--- start SELECTION ---

Feb 1, 2008 9:23 PM in response to Garrett Murray

Garrett- I did this exact thing in my home... used a second base AEBS and expanded the network with WDS, plugging in th Xbox, HD-DVD player and Wii. It worked so well I added a third one in my basement for my home theater.

However I read in a different thread here that using multiple AEBS in a WDS seriously reduces bandwidth and network speed.

Can anybody verify that? Garrett is looking to keep that "N' speed.

Feb 4, 2008 11:41 AM in response to Garrett Murray

I had the same problem and have a complete solution for you:

1. buy the second AEBSn
2. Buy a cheap ($30) 802.11G router
3. Buy an 8-port switch (another $30-$40)
4. Set the AEBSn-s to use 802.11n-only at 5Ghz.

5. Connect the 802.11 G router to one of the ethernet ports of the "base station", not the extended. You have to configure this router as a "bridge", no NAT, no DHCP. This will provide service to your iPhone and other 802.11G devices.

6. Connect the switch to one of the ethernet ports on the "extended" AEBSn.

7. connect all your "wired" devices to the switch.

Notice that your wireless network will NOT work at "n" speeds, but at about 1/3 of that, since when you "extend" the network that is a performance penalty. You 'll end up with about 108 Mbps (vs. the 54Mbps of 802.11g). Still better, but not quite the 300 Mbps that you will get with a single AEBSn using "n" devices only.

--- end SELECTION ---
--- start DATASET EXCERPTS ---

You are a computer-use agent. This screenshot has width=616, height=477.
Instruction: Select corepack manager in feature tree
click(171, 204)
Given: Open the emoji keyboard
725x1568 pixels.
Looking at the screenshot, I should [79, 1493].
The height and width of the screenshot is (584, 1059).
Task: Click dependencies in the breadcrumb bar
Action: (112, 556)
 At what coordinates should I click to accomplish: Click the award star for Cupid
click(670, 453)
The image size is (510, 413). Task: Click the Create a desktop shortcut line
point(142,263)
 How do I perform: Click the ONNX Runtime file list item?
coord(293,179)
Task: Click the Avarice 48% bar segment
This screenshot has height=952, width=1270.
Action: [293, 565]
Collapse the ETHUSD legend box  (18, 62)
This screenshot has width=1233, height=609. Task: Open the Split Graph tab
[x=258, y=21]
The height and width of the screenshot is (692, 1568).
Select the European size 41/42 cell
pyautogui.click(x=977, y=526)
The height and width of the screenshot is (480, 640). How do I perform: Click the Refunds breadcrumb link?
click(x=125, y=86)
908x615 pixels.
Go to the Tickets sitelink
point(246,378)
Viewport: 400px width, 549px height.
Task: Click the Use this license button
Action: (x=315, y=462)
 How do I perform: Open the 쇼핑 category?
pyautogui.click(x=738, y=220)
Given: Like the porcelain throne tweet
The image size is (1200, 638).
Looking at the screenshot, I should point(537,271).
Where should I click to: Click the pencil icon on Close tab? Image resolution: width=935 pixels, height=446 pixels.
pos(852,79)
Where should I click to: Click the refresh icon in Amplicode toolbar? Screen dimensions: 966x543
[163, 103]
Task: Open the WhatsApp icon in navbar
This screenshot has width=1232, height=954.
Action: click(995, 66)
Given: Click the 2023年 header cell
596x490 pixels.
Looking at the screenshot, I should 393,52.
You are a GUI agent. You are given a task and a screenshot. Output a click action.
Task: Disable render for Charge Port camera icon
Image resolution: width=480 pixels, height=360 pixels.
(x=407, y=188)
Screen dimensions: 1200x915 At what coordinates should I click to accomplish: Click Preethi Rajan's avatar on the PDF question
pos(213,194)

--- end DATASET EXCERPTS ---

§ SET OF TASKS:
A - Return the part of the rows that opens with the line containing "Task: Open the WhatsApp icon in navbar" and closes with the line containing "(x=407, y=188)", including both of those lines, copied verbatim.
B - Take the forum thread on extending a home network with a second base station further from the point where it stops.
The text and the rows were taken from unrelated sources.

§ PER-TASK ANSWERS:
A -
Task: Open the WhatsApp icon in navbar
This screenshot has width=1232, height=954.
Action: click(995, 66)
Given: Click the 2023年 header cell
596x490 pixels.
Looking at the screenshot, I should 393,52.
You are a GUI agent. You are given a task and a screenshot. Output a click action.
Task: Disable render for Charge Port camera icon
Image resolution: width=480 pixels, height=360 pixels.
(x=407, y=188)

B -
I can recommend both the switch and the 80211.G router, if you wish, but many will work.

Feb 4, 2008 11:44 AM in response to art4mad

art4mad wrote:


However I read in a different thread here that using multiple AEBS in a WDS seriously reduces bandwidth and network speed.


That is correct. When you extend the network you move from a maximum of 300 Mbps to about 108 Mbps. You mileage will vary.

Can anybody verify that? Garrett is looking to keep that "N' speed.


There is NO way to do that will multiple AEBSns. The only way to do that is to use a single AEBSn, set up in 802.11n-only, 5 GHz, which of course will connect ONLY to 802.11n devices.

Extending the network, need advice!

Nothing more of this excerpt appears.